(Stored entries)
-- Opening Marker --
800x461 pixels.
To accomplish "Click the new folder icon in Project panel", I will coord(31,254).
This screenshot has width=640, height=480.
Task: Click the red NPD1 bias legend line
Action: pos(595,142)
-- Closing Marker --
▸ **Work request**:
The data is to be reproduced in full, every line intact.

▸ **Answer section**:
800x461 pixels.
To accomplish "Click the new folder icon in Project panel", I will coord(31,254).
This screenshot has width=640, height=480.
Task: Click the red NPD1 bias legend line
Action: pos(595,142)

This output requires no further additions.